Retype the entries exactly, keeping every line intact.

## Dataset excerpts
☆ ☆ ☆ ☆

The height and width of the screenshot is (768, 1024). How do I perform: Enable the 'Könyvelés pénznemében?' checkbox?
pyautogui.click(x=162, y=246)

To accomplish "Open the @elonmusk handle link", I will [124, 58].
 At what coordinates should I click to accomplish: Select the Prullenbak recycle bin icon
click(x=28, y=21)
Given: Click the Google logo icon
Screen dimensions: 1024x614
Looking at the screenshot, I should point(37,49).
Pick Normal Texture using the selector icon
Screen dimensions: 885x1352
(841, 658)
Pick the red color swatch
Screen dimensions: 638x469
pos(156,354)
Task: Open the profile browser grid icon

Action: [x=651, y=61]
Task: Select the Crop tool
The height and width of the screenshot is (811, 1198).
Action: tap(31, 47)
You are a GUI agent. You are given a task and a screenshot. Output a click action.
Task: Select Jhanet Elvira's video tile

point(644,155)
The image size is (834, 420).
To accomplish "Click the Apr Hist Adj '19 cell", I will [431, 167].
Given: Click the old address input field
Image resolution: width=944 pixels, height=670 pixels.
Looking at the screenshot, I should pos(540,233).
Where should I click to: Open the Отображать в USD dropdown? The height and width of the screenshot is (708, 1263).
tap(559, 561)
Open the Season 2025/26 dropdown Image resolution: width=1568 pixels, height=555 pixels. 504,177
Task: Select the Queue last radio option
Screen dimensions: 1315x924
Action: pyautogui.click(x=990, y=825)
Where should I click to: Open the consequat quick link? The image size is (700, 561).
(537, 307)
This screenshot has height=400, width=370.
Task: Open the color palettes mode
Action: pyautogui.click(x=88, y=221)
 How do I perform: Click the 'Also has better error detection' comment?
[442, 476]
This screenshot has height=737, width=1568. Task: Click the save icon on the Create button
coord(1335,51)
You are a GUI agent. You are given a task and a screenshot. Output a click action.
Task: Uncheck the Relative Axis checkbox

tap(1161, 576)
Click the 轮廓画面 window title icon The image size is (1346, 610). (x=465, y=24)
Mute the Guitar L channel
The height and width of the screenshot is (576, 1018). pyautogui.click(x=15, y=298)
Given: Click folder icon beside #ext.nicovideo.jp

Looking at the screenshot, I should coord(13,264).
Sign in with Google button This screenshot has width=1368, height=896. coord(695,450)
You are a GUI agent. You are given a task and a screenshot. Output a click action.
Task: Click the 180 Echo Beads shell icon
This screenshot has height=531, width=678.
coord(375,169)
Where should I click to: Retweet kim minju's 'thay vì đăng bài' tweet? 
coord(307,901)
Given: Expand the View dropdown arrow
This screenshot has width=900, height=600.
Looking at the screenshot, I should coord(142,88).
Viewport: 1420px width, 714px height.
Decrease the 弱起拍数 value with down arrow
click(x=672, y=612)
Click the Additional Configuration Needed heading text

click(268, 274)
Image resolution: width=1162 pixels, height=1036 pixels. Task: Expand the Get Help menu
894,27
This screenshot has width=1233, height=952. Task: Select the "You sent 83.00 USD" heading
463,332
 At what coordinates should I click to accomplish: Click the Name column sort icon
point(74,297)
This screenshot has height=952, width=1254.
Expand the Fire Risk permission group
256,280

☆ ☆ ☆ ☆

## Final answer
The height and width of the screenshot is (768, 1024). How do I perform: Enable the 'Könyvelés pénznemében?' checkbox?
pyautogui.click(x=162, y=246)

To accomplish "Open the @elonmusk handle link", I will [124, 58].
 At what coordinates should I click to accomplish: Select the Prullenbak recycle bin icon
click(x=28, y=21)
Given: Click the Google logo icon
Screen dimensions: 1024x614
Looking at the screenshot, I should point(37,49).
Pick Normal Texture using the selector icon
Screen dimensions: 885x1352
(841, 658)
Pick the red color swatch
Screen dimensions: 638x469
pos(156,354)
Task: Open the profile browser grid icon

Action: [x=651, y=61]
Task: Select the Crop tool
The height and width of the screenshot is (811, 1198).
Action: tap(31, 47)
You are a GUI agent. You are given a task and a screenshot. Output a click action.
Task: Select Jhanet Elvira's video tile

point(644,155)
The image size is (834, 420).
To accomplish "Click the Apr Hist Adj '19 cell", I will [431, 167].
Given: Click the old address input field
Image resolution: width=944 pixels, height=670 pixels.
Looking at the screenshot, I should pos(540,233).
Where should I click to: Open the Отображать в USD dropdown? The height and width of the screenshot is (708, 1263).
tap(559, 561)
Open the Season 2025/26 dropdown Image resolution: width=1568 pixels, height=555 pixels. 504,177
Task: Select the Queue last radio option
Screen dimensions: 1315x924
Action: pyautogui.click(x=990, y=825)
Where should I click to: Open the consequat quick link? The image size is (700, 561).
(537, 307)
This screenshot has height=400, width=370.
Task: Open the color palettes mode
Action: pyautogui.click(x=88, y=221)
 How do I perform: Click the 'Also has better error detection' comment?
[442, 476]
This screenshot has height=737, width=1568. Task: Click the save icon on the Create button
coord(1335,51)
You are a GUI agent. You are given a task and a screenshot. Output a click action.
Task: Uncheck the Relative Axis checkbox

tap(1161, 576)
Click the 轮廓画面 window title icon The image size is (1346, 610). (x=465, y=24)
Mute the Guitar L channel
The height and width of the screenshot is (576, 1018). pyautogui.click(x=15, y=298)
Given: Click folder icon beside #ext.nicovideo.jp

Looking at the screenshot, I should coord(13,264).
Sign in with Google button This screenshot has width=1368, height=896. coord(695,450)
You are a GUI agent. You are given a task and a screenshot. Output a click action.
Task: Click the 180 Echo Beads shell icon
This screenshot has height=531, width=678.
coord(375,169)
Where should I click to: Retweet kim minju's 'thay vì đăng bài' tweet? 
coord(307,901)
Given: Expand the View dropdown arrow
This screenshot has width=900, height=600.
Looking at the screenshot, I should coord(142,88).
Viewport: 1420px width, 714px height.
Decrease the 弱起拍数 value with down arrow
click(x=672, y=612)
Click the Additional Configuration Needed heading text

click(268, 274)
Image resolution: width=1162 pixels, height=1036 pixels. Task: Expand the Get Help menu
894,27
This screenshot has width=1233, height=952. Task: Select the "You sent 83.00 USD" heading
463,332
 At what coordinates should I click to accomplish: Click the Name column sort icon
point(74,297)
This screenshot has height=952, width=1254.
Expand the Fire Risk permission group
256,280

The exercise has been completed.